::: Artículo

ESCRIBIR CUANDO ESTÁS TRISTE.

Os voy a contar un pequeño secreto, acercáos: odio agosto. Lo odio con todo mi corazón, como los gatos odian a todo lo que se mueve, como Voldemort odia a Harry y el actor secundario Bob odia a Bart. No me gusta. Nada. Si pudiera pulsar un botón eliminar agosto del calendario, así, PUM, de julio a septiembre y en medio nada, lo haría. Sé que todas esas personas que solo tienen vacaciones durante el octavo mes estarán mirando a la pantalla con un gesto de desconfianza. ¡Pero si es mi mes de vacaciones!, diréis. ¿Por qué odias un mes tan hermoso?

Y lo cierto es que no tengo una razón objetiva que pueda hacerte asentir y darme la razón. Los motivos de mi odio a este mes son puramente subjetivos y personales. Soy consciente de que nada de lo que diga contra agosto va a convenceros de uniros a mi bando. Por ahora, me basta con que me creáis. No me gusta agosto porque en agosto suelo estar triste. Aunque no me haya pasado nada en concreto. El octavo mes siempre me lo paso un poco más nostálgico de lo normal, más triste. Sabéis a lo que me refiero, ¿no? Triste, sentirse miserable sin saber muy bien por qué. Probablemente el problema lo tenga yo, y no el pobre agosto, pero no he venido aquí hablar de por qué estoy triste en agosto.

::::::
::: Datos extraídos

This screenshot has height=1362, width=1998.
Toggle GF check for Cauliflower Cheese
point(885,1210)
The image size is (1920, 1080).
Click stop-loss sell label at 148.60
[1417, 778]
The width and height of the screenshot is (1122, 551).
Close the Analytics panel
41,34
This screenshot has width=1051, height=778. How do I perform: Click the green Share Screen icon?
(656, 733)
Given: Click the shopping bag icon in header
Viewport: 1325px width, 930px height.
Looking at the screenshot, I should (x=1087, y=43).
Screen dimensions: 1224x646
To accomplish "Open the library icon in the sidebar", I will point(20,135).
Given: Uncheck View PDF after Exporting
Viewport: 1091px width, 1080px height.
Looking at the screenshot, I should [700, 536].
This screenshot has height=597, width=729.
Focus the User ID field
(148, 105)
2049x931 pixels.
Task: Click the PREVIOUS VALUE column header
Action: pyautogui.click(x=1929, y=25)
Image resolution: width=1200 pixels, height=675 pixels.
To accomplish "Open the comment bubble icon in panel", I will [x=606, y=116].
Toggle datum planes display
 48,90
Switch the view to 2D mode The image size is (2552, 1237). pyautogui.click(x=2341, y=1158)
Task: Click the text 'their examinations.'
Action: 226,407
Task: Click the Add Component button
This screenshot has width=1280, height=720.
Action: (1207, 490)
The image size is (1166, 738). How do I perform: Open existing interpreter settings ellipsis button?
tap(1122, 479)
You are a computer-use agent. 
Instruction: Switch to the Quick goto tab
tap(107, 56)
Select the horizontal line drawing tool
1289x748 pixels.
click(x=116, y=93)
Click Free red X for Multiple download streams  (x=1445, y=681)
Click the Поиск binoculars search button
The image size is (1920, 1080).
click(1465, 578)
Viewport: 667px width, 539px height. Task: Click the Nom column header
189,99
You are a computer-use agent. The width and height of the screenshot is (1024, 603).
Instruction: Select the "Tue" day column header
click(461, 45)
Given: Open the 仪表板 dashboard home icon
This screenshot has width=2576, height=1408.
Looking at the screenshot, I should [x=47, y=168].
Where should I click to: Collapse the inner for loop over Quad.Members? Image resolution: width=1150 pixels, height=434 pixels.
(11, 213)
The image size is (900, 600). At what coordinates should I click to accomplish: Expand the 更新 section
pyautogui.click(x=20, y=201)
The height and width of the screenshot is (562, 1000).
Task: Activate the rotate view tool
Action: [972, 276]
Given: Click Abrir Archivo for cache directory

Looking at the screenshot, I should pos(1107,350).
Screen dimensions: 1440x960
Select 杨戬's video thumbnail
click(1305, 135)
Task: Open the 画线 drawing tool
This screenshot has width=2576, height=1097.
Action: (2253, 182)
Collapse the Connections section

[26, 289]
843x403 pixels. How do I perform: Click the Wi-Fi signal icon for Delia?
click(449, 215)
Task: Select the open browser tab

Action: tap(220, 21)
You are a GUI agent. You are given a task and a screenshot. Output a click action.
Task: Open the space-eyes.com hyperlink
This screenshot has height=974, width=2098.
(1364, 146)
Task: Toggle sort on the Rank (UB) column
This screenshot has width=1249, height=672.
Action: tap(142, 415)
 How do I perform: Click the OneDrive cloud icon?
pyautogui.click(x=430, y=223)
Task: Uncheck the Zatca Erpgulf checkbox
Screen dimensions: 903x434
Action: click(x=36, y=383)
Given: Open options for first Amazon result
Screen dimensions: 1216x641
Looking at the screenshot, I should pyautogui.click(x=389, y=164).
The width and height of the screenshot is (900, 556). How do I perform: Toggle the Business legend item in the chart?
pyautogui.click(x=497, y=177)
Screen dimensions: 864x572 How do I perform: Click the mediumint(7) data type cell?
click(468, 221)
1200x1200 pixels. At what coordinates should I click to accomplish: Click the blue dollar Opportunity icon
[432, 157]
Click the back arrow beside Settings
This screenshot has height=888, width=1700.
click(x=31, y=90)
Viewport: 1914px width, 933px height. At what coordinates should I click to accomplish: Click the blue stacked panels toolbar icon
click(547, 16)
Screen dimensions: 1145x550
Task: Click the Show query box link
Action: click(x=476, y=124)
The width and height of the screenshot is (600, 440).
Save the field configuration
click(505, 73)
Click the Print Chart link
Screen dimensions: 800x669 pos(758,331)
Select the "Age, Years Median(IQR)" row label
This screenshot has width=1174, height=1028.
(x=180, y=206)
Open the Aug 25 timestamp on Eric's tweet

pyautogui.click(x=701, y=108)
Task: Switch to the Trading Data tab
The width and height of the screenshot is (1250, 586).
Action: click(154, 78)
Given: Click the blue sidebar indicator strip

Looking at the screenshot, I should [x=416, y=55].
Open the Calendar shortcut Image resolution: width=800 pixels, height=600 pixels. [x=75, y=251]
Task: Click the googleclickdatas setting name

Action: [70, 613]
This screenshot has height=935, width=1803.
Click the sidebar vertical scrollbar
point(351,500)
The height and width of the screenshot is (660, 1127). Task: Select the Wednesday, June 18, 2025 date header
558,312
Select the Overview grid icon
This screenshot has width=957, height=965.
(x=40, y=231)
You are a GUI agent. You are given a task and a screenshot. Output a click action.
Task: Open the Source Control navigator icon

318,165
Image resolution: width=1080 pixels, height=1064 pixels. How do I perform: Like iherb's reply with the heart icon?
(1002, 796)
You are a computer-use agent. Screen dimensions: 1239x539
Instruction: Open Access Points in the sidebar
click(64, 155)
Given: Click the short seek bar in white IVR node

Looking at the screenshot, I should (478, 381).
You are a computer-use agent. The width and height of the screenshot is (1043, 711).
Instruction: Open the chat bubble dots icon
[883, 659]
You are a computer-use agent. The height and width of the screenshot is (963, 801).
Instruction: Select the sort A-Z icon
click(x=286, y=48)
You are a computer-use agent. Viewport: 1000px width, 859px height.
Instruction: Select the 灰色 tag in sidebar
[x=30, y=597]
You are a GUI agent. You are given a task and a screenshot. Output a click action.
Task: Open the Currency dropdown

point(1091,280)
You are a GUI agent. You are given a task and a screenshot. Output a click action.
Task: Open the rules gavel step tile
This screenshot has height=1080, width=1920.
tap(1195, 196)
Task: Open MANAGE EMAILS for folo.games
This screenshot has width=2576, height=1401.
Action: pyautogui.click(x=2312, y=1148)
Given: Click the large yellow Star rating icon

::::::

Objetivos =
(a) Di si cada una de estas afirmaciones coincide con el artículo sobre agosto: (i) quien escribe tiene una razón objetiva para odiar agosto; (ii) en agosto suele estar triste aunque no le haya pasado nada en concreto; (iii) si pudiera, quitaría agosto del calendario. Contesta sí o no y cita entre comillas las palabras del artículo que lo deciden.
(b) Retoma el artículo sobre agosto y sigue escribiéndolo a partir de su última frase.

Resultados en orden =
(a)
(i) No: «no tengo una razón objetiva que pueda hacerte asentir y darme la razón».
(ii) Sí: «en agosto suelo estar triste. Aunque no me haya pasado nada en concreto».
(iii) Sí: «de julio a septiembre y en medio nada, lo haría».

(b)
He venido a hablar de escribir cuando estás triste.

Porque no sé si a ti te pasa, pero cuando estoy triste soy incapaz de escribir. Aunque me obligue a mí mismo a pegar el culo a la silla y trabajar con algo, no puedo centrarme del todo. No puedo escribir una línea sin pensar que es una basura, ni leer el proyecto sin ganas de tirar todo el portátil a la basura. Oh, ¿y sabes esto que dicen que escribir tiene que disfrutarse? Pues no, nada de eso. No disfruto. Cuando estoy triste, escribir se me hace terriblemente cuesta arriba, porque es como enfrentarme contra mí mismo, y no me suele gustar lo que veo. ¿Cómo narices escribo así?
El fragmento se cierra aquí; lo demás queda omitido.